At the playground recently, a mum informed her toddler daughter that it was time to leave.
The toddler was not happy at all by the interruption and in response begun physically lashing out at mum. There were kicks and hits with her tiny fists aiming at whatever part of mum’s anatomy she could thrash.
In response, mum tried to reason with her by explaining that every good thing must come to an end and tried pulling all sorts of logical reasons why it was really time to go.
By this time, toddler daughter was yelling, screaming and arching her back so she wouldn’t be strapped into her pushchair. The kicking and lashing out continued. Eventually mum agreed that she could play for another 5 minutes.
With all that mum was doing to try and calm her, not once did she ask her daughter to stop kicking and hitting her.
Then there was the other happening when a mum and dad were talking about the fact that they had reached the end of their tether with their 8 year old son who didn’t like to put the ipad away when asked to.
They explained that each time it was time to put it away, there would be tantrums and noises so unbearable that they would keep extending the time limit just to appease him.
I’m not sure what is going on but somewhere, somehow we seem to have become afraid of our children.
We can no longer tell them no without feeling that we have to justify our decision with at least 3 different reasons why and should they challenge each one of our reasons why not, we end up giving in and once that happens, the boundary line has been pushed a bit further.
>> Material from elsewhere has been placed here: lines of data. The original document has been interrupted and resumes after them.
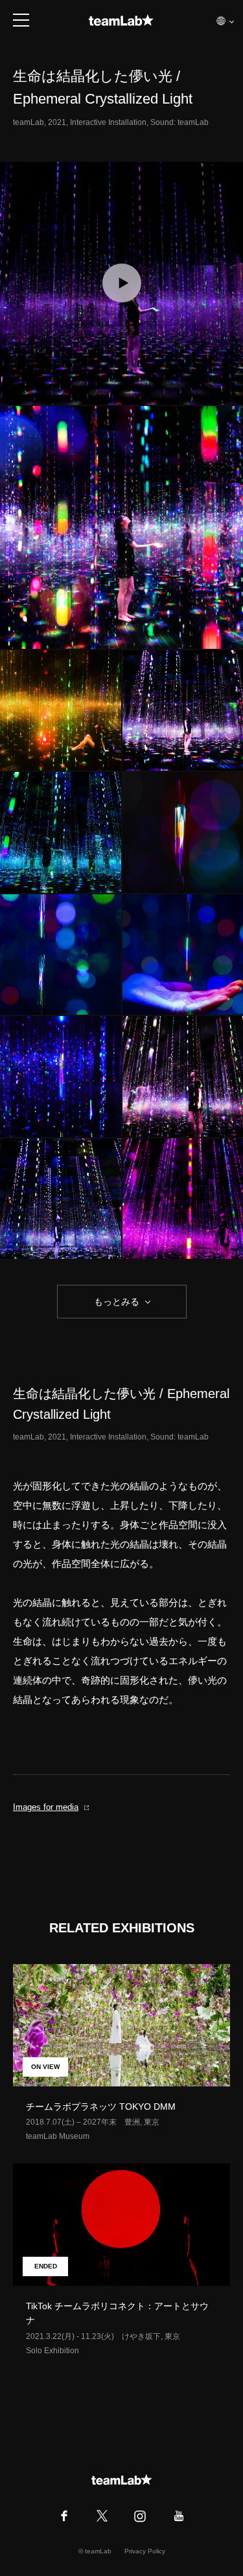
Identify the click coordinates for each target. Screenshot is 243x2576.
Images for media (45, 1807)
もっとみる (116, 1301)
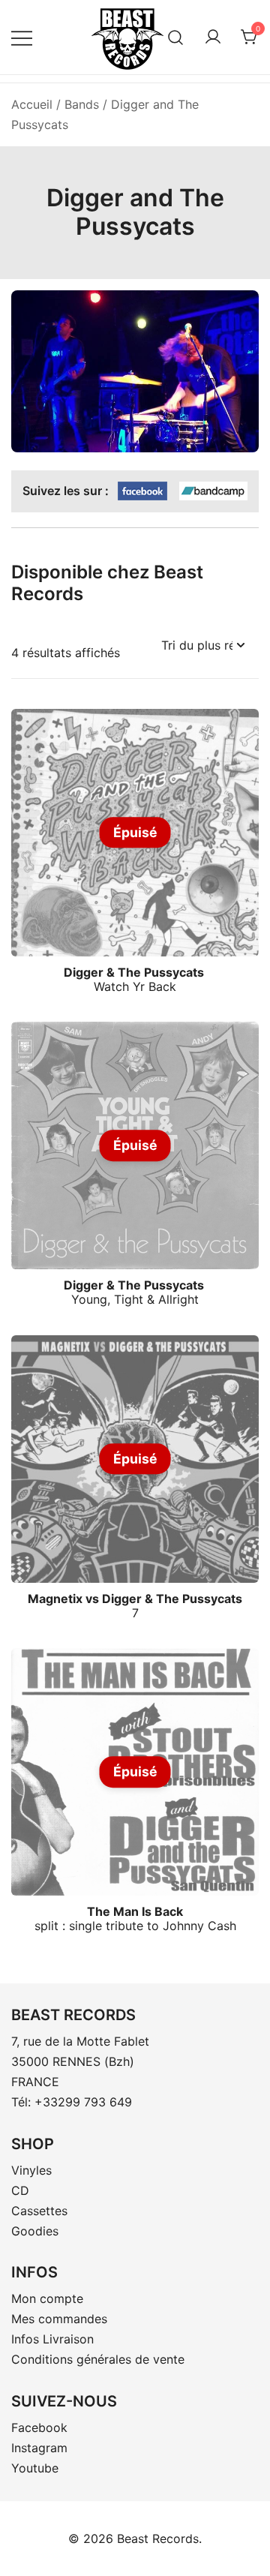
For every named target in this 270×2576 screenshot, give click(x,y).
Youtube (34, 2467)
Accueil (31, 104)
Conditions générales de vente (97, 2359)
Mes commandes (59, 2318)
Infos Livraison (52, 2338)
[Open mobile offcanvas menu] (21, 37)
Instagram (39, 2447)
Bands (81, 104)
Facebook (39, 2427)
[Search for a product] (175, 37)
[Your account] (213, 37)
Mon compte (47, 2298)
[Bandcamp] (213, 492)
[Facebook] (142, 492)
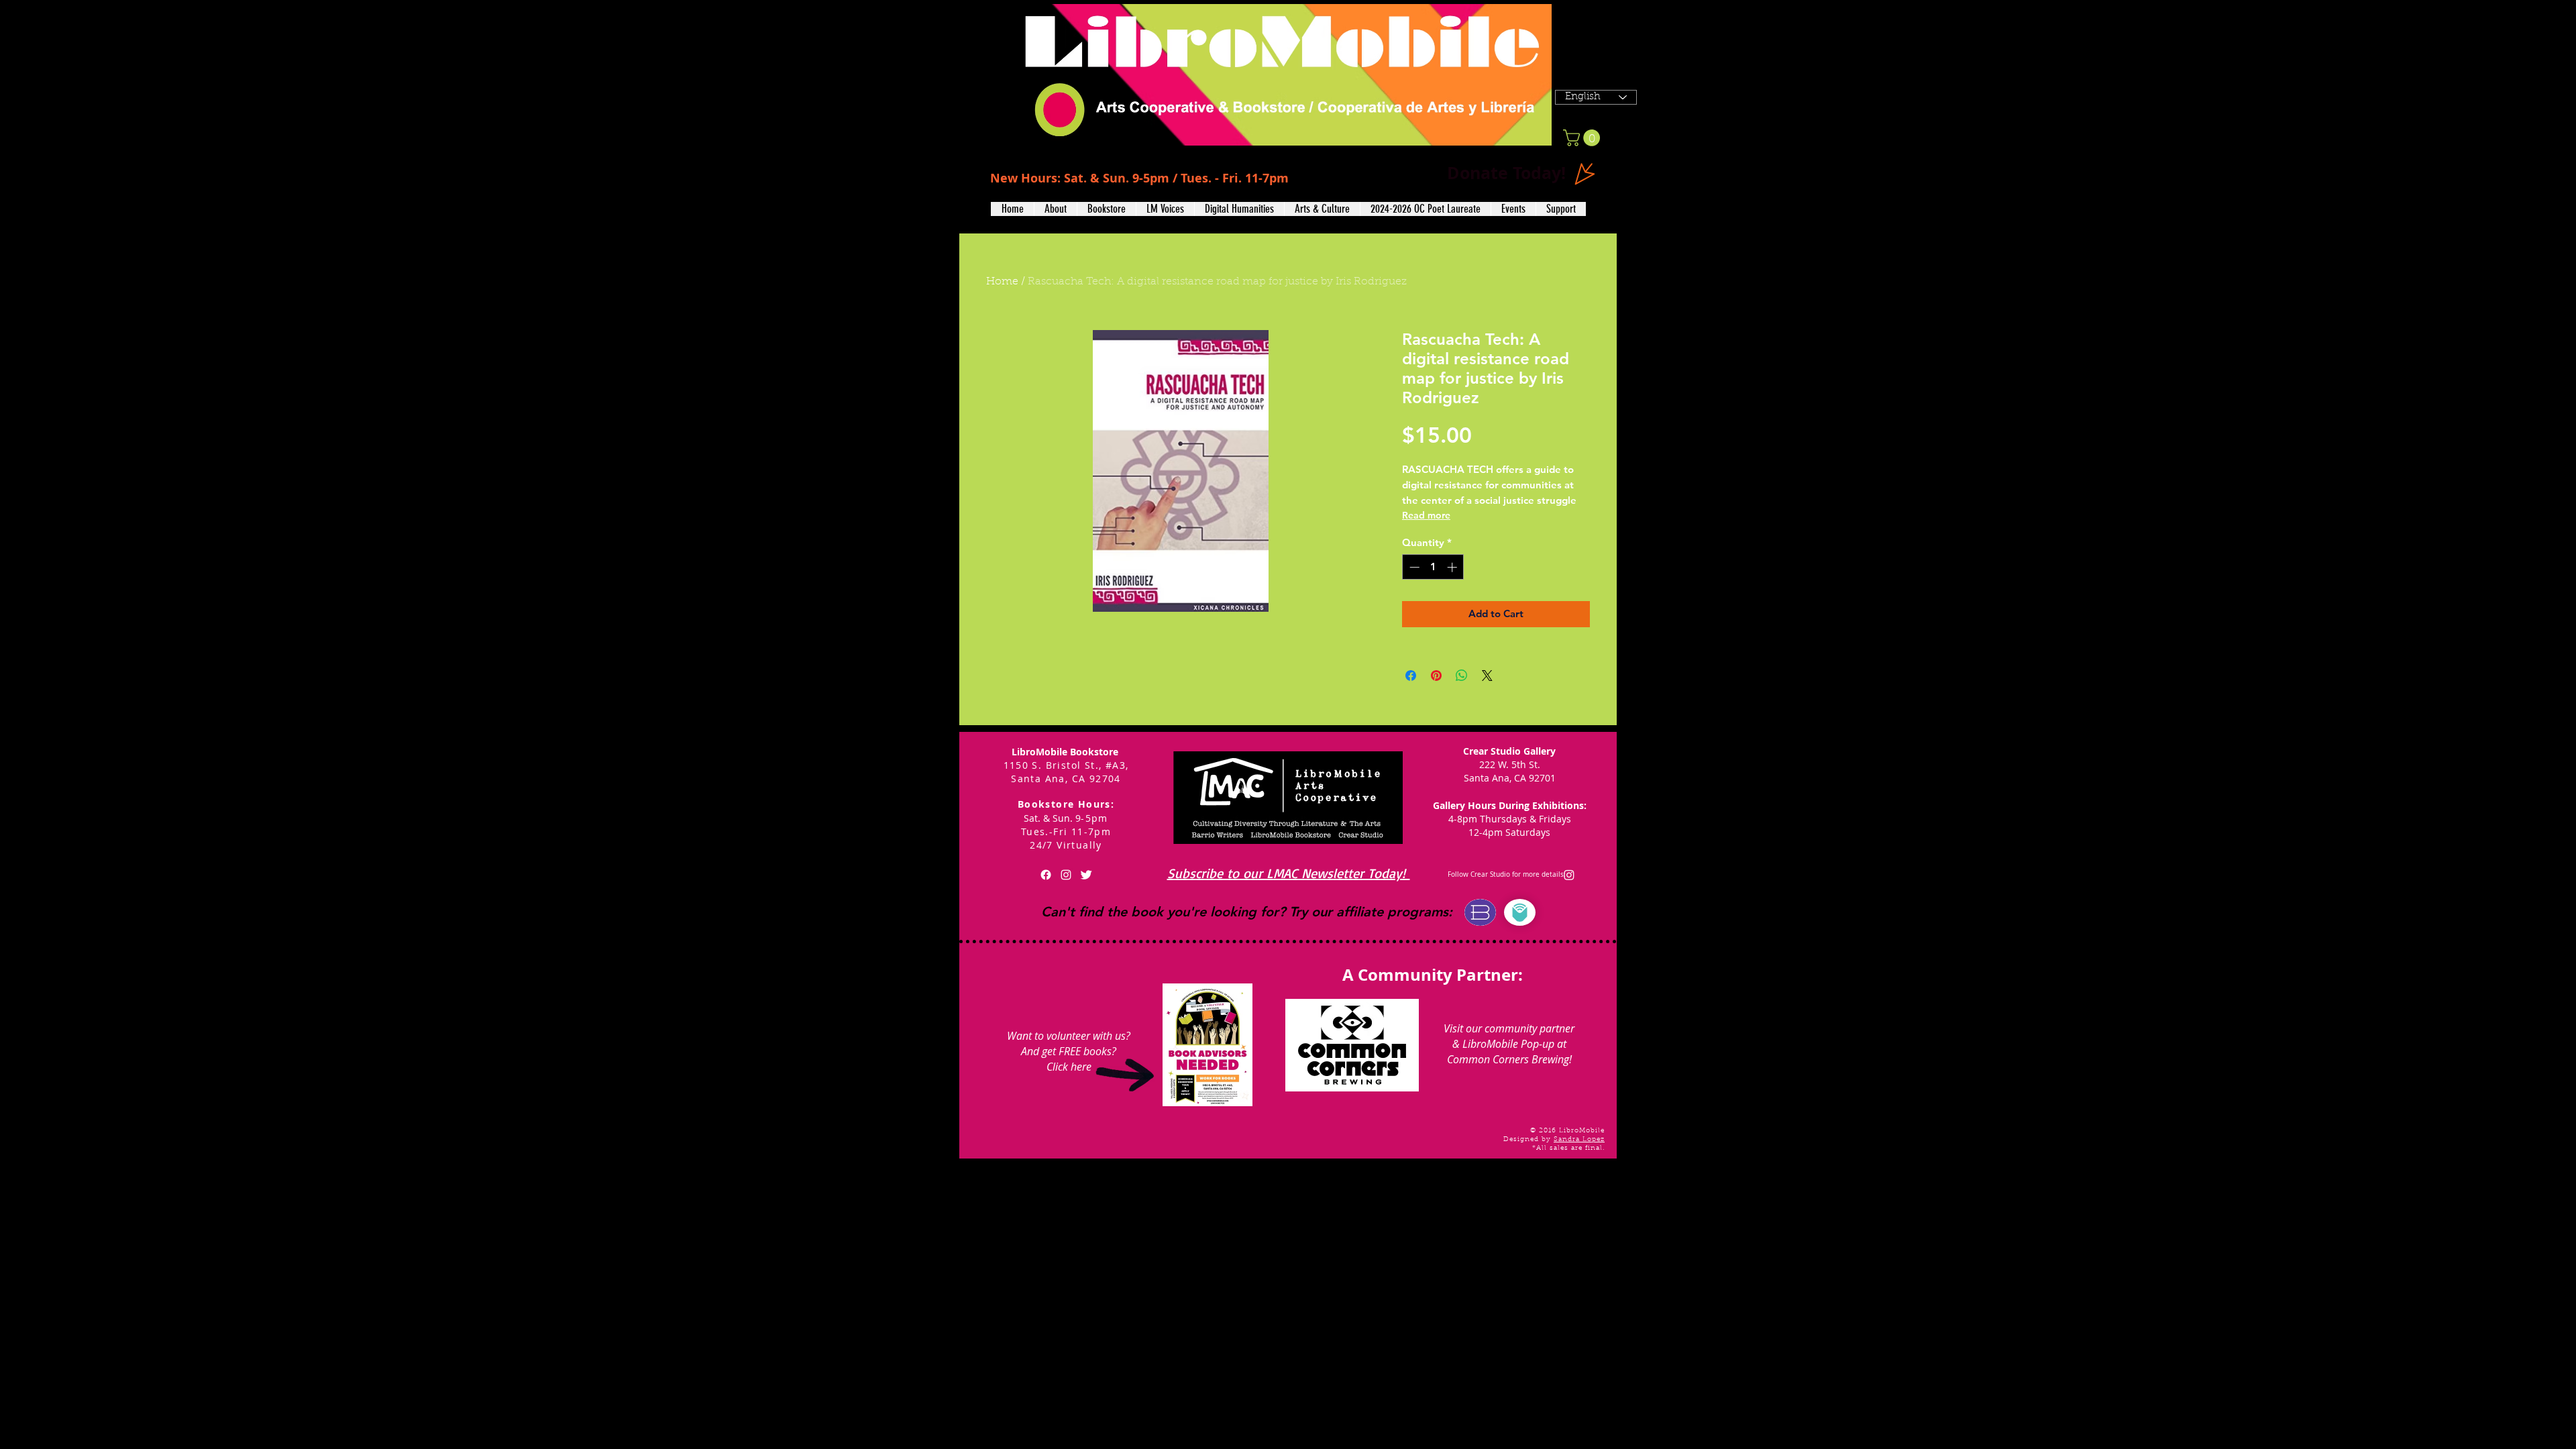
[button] (1055, 209)
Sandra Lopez (1579, 1139)
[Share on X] (1487, 675)
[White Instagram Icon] (1066, 874)
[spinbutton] (1433, 567)
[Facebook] (1046, 874)
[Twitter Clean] (1086, 874)
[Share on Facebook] (1411, 675)
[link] (1583, 137)
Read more (1426, 515)
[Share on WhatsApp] (1462, 675)
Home (1002, 281)
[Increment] (1453, 567)
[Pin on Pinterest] (1436, 675)
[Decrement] (1413, 567)
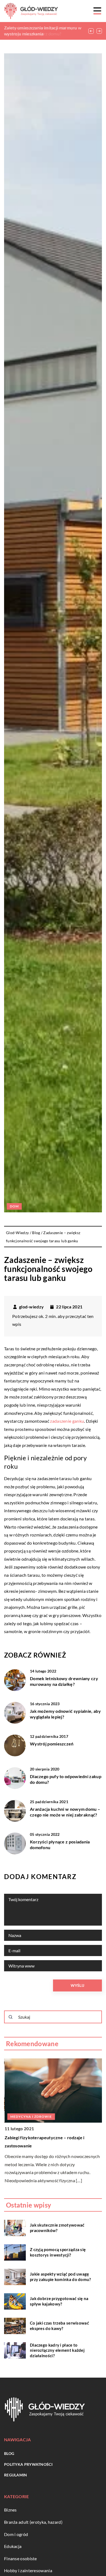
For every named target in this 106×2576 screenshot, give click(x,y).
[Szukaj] (10, 2017)
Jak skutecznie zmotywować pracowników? (57, 2228)
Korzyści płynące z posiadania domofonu (60, 1844)
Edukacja (12, 2546)
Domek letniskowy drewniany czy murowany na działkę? (64, 1681)
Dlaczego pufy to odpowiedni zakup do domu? (65, 1779)
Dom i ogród (16, 2534)
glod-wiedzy (31, 1307)
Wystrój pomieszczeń (52, 1743)
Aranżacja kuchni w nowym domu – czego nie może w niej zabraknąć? (65, 1811)
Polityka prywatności (28, 2464)
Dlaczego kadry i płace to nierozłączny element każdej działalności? (57, 2350)
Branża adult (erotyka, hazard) (33, 2522)
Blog (9, 2453)
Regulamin (15, 2475)
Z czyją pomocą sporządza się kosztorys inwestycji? (58, 2252)
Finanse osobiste (20, 2558)
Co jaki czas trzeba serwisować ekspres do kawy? (59, 2325)
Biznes (10, 2509)
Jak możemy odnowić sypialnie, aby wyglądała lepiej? (65, 1713)
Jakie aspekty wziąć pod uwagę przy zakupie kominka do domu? (60, 2276)
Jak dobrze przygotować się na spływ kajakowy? (59, 2301)
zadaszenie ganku (67, 1421)
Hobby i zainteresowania (28, 2570)
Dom (14, 1206)
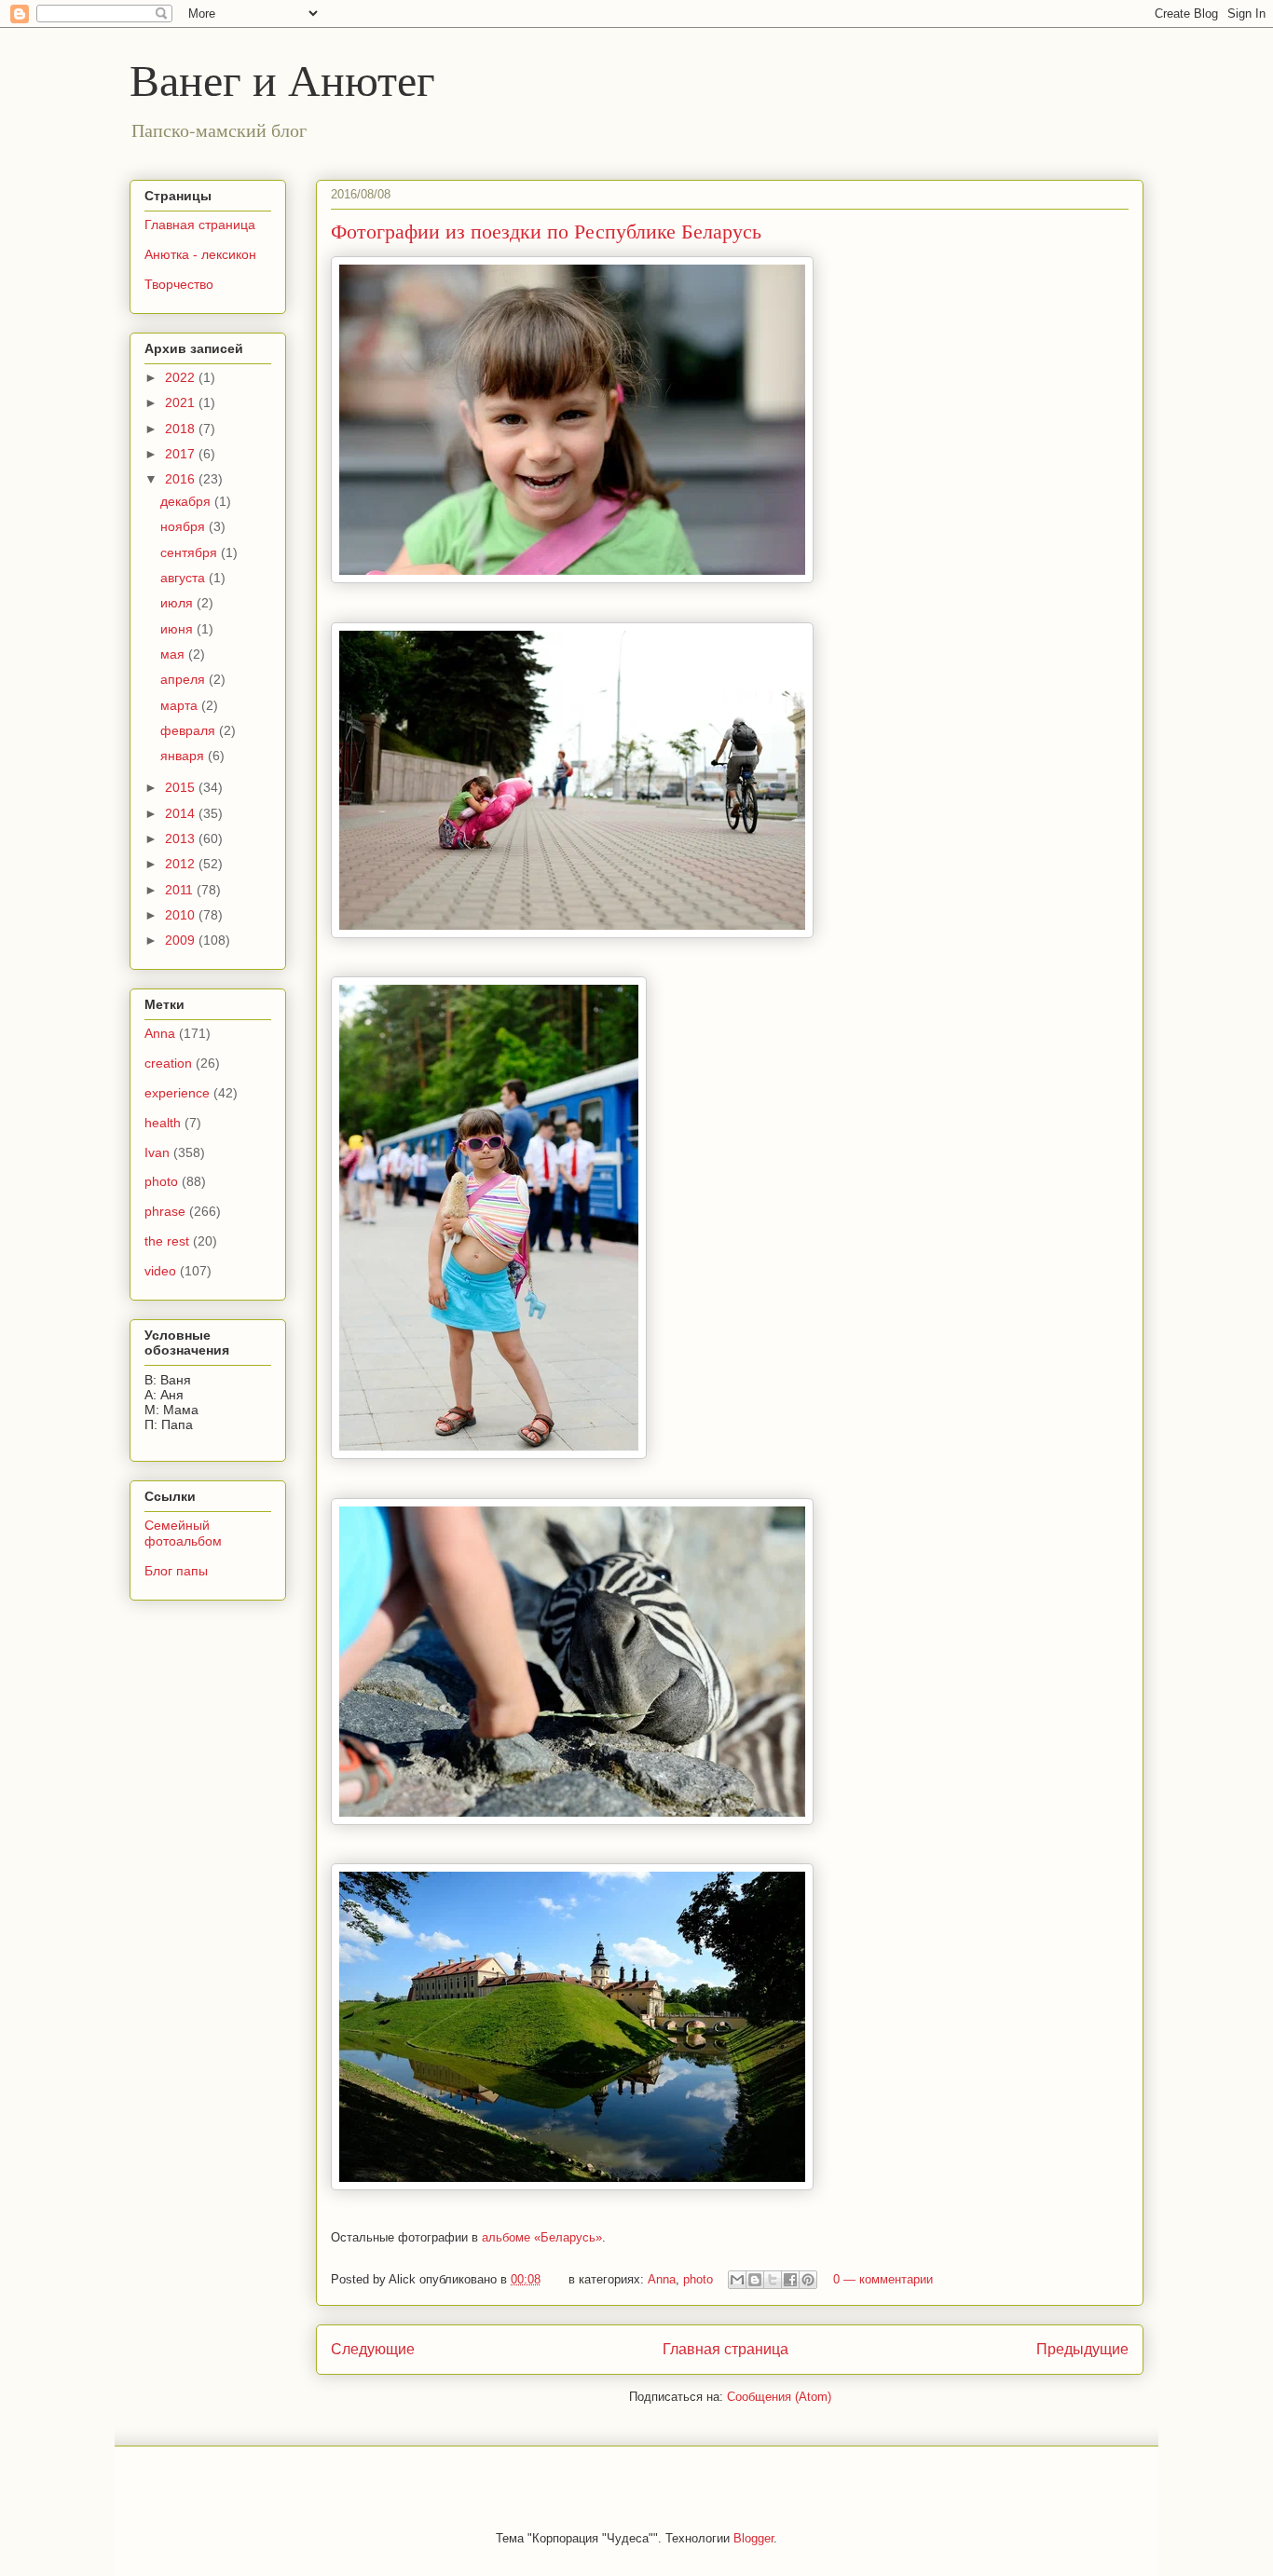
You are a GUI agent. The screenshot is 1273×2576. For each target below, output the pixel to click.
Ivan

By the time you realise, “I cannot control my child,” it’s hard to know where to start.
Here are some things to keep in mind.
It takes a lot for a child to hate his parent. They may say so in the heat of the moment but that hardly ever lasts.
I know this for sure because I have worked with children whose lives have been permanently disrupted due to something mum or dad did but they still want to see their father or mother.
One pair of siblings came to me after dad had thrown a fire bomb into their house while they were sleeping. This after he had tried to stab mum on a different occasion in front of them. Dad was arrested, tried and imprisoned but during our sessions together, the boys had both confessed, separately, that they still want to see their dad.
Another thing to keep in mind is that we, as parents, are not here to be our children’s friends. You can be close, you can have loads of fun but when it comes to help, guidance, support and leadership, we need to step up and do what is expected of us by them and that is be the parent, be the adult in the room.
We need to keep telling our children – “You choose a behaviour, you choose the consequence.” You as the parent needs to know what those consequences are and stick to them no matter what.
We need to remember that parenting from guilt, hurt or anger usually backfires as does permissive parenting.
Absolutely avoid giving your child power over how things are done and run. They simply don’t have the maturity to manage that power.
Giving in is a dead end game. It very rarely ever ends well.
It’s all about teaching them to do the right thing by others, by themselves and by you. It’s all about setting boundaries because with that comes the security of knowing what is acceptable and what isn’t, encouraging social development and growth.
If you’re finding it hard managing your child today, because it does happen, do yourself and your child a favour and get some help now. Don’t leave it until it’s way too late.